西漢時代256 成帝(十四) 王章と馮野王 前24年(2)

今回は西漢成帝陽朔元年続きです。
 
[(続き)] 王鳳が王商を弾劾して罷免させ、後には定陶王を国に帰らせたため、成帝は王鳳に対して不平を抱えていました。
王章の進言を聴いた成帝はついに感寤(覚醒。悟ること)し、意見を採用して王章に言いました「京兆尹の直言がなかったら、わしは社稷の計を聞けなかった。そもそも賢人だけが賢人を知ることができる。君は試しに朕のために輔佐できる者を求めよ。」
王章は封事を上奏し、信都王劉興元帝の子)の舅(母の兄弟)に当たる琅邪太守馮野王(馮奉世の子)が忠信質直で余りある智謀を有しているとして推挙しました。
成帝も太子だった頃からしばしば馮野王の名を聞いていたため、馮野王に頼って王鳳に代えようと欲しました。
 
成帝は王章を招くたびに左右の者を退けて話をしていました。しかしこの時は、太后(王政君)の従弟の子に当たる侍中王音が傍で盗み聞きしており、王章の言を詳しく知って王鳳に伝えました。
資治通鑑』胡三省注によると、王太后の従弟は長楽衛尉王弘といい、その子が侍中王音に当たるという説と、王弘は王太后の叔父(王禁の兄弟)で、王音は王太后の従父弟(父の兄弟の子)に当たるという説があります。胡三省は後者が恐らく正しいとしています(その場合、『資治通鑑』本文の「太后の従弟の子」という記述は誤りになります)

* [課題]
次の三つの記述が上の本文と合っているかを判断し、それぞれ「はい」か「いいえ」で答え、決め手となる本文の語句をそのまま引用して添えなさい。
1. 王章が推挙した馮野王は琅邪太守であった。
2. 成帝は王章を招くとき、いつも左右の者を傍に置いたまま話をしていた。
3. 王章の言を王鳳に伝えたのは侍中王音である。

* [提供資料]
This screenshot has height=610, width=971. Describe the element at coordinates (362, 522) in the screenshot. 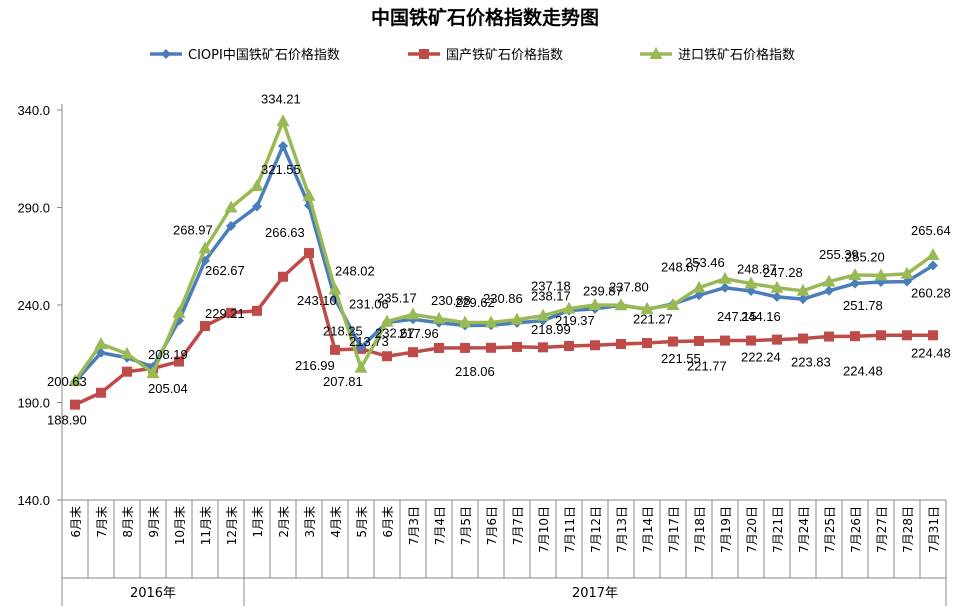

I see `x-tick-label: 5月末` at that location.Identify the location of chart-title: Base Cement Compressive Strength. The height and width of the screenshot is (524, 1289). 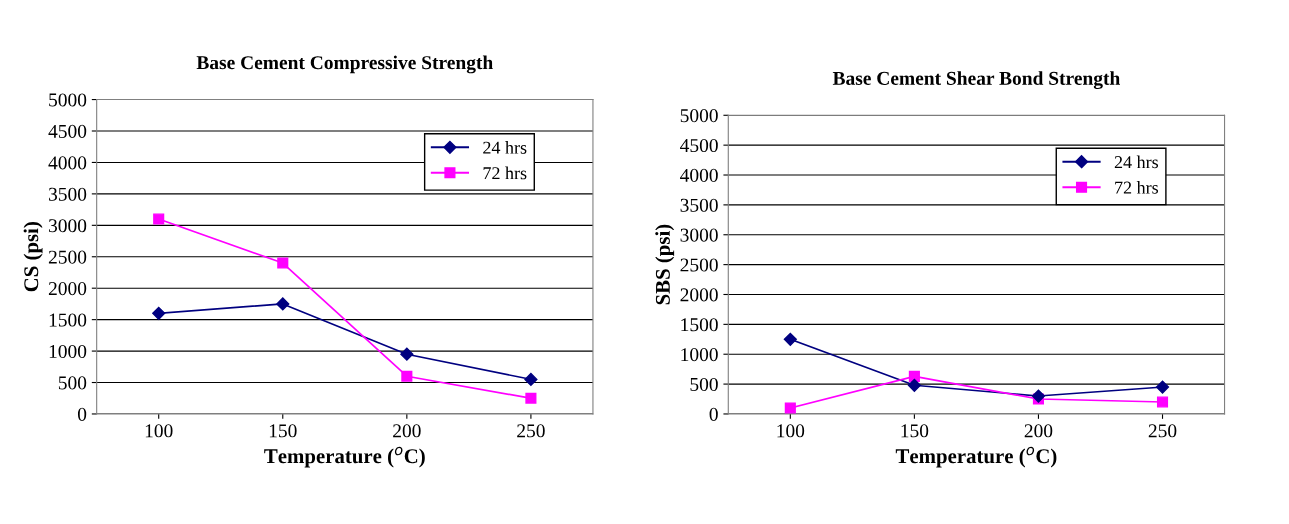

* [解答]
1. はい:「琅邪太守馮野王」
2. いいえ:「左右の者を退けて話をしていました」
3. はい:「侍中王音が傍で盗み聞きしており、王章の言を詳しく知って王鳳に伝えました」